#### Texte d'étude
Nous avons le plaisir d’annoncer la parution de l’essai de Claire Richard intitulé Des mains heureuses, une archéologie du toucher, dont l’AFONT a publié l’appel à témoignages il y a un an. En voici une présentation très partielle selon nos centres d’intérêt.

 

Couverture du livre. Sobre, sur fond blanc, le nom de l'autrice et le titre Des mains heureuses écrit en rose, le sous-titre en noir. Un petit pictogramme représente deux individus s'enlaçant, une silhouette rose et une noire.

 

Claire Richard a choisi une forme fragmentée dans laquelle elle entremêle avec un égal bonheur les thèmes, les genres et même les auteurs sans jamais nous perdre. Elle ouvre joliment ainsi ses remerciements»: «ce texte n’existerait pas sans les mots d’autres personnes, et c’est ma plus grande fierté» (page 231). Voici comment elle explique l’adaptation de cette forme à ses deux principaux thèmes de réflexion. Du côté de son aventure de mère, «la forme fragmentaire n’est pas ce qui a survécu au naufrage, mais l’attention à l’instant, le refus de faire système, la volonté de mettre en mouvement les composantes des objets qui se donnent d’un bloc (« la maternité » »), d’embrasser la déflagration, les mouvements contraires, la systole et la diastole, et la dynamique des recompositions» (page 38). Du côté de la connaissance de la tactilité, «si le toucher nous expose constamment les un-e-s aux autres, interroge le contact et la frontière, alors une écriture à sa mesure doit, elle aussi, être constamment traversée d’autres mains que les miennes» (page 45).

#### Consigne A
Répondez à partir du texte d'étude :
(i) Quel est le sous-titre de l'essai ?
(ii) De quelle couleur le titre est-il écrit sur la couverture ?
(iii) À quelle page se trouve la citation selon laquelle le toucher « nous expose constamment les un-e-s aux autres » ?
#### Consigne B
Résumez le texte d'étude en deux phrases.
#### Consigne C
Renvoyez le passage du texte d'étude qui commence aux mots « Couverture du livre. » et s'arrête après les mots « et une noire. ».

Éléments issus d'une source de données

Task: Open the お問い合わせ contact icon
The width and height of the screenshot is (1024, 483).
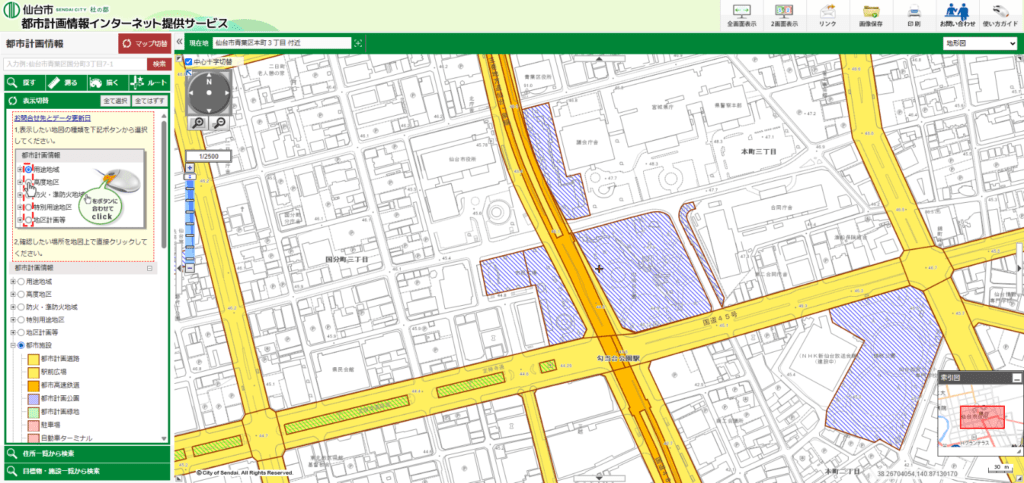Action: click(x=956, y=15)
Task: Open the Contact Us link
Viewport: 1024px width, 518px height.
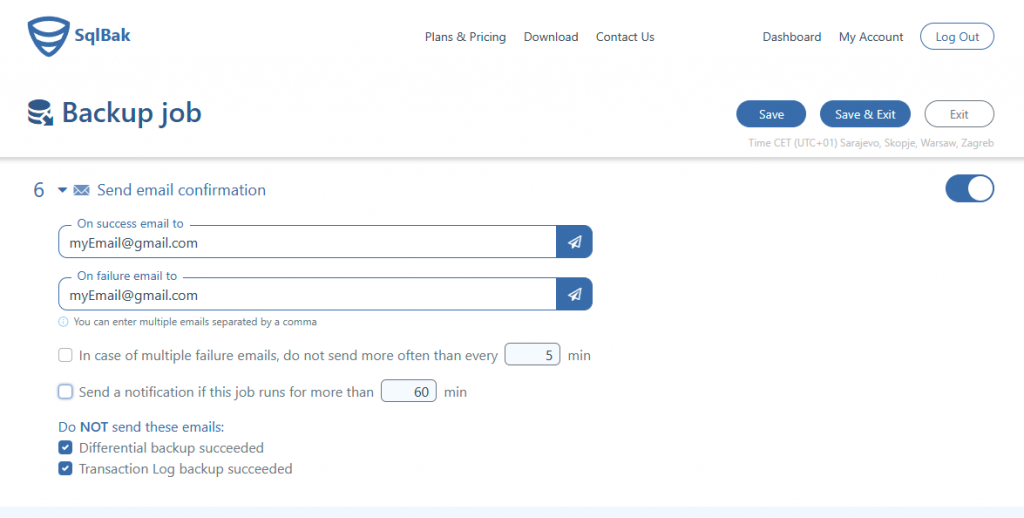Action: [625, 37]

#### Corrigé A
(i) Une archéologie du toucher.
(ii) En rose.
(iii) À la page 45.

#### Corrigé B
Le texte annonce la parution de l'essai de Claire Richard intitulé Des mains heureuses, une archéologie du toucher. Il présente la forme fragmentée choisie par l'autrice et cite ses explications sur l'adaptation de cette forme à ses deux principaux thèmes, son aventure de mère et la connaissance de la tactilité.

#### Corrigé C
Couverture du livre. Sobre, sur fond blanc, le nom de l'autrice et le titre Des mains heureuses écrit en rose, le sous-titre en noir. Un petit pictogramme représente deux individus s'enlaçant, une silhouette rose et une noire.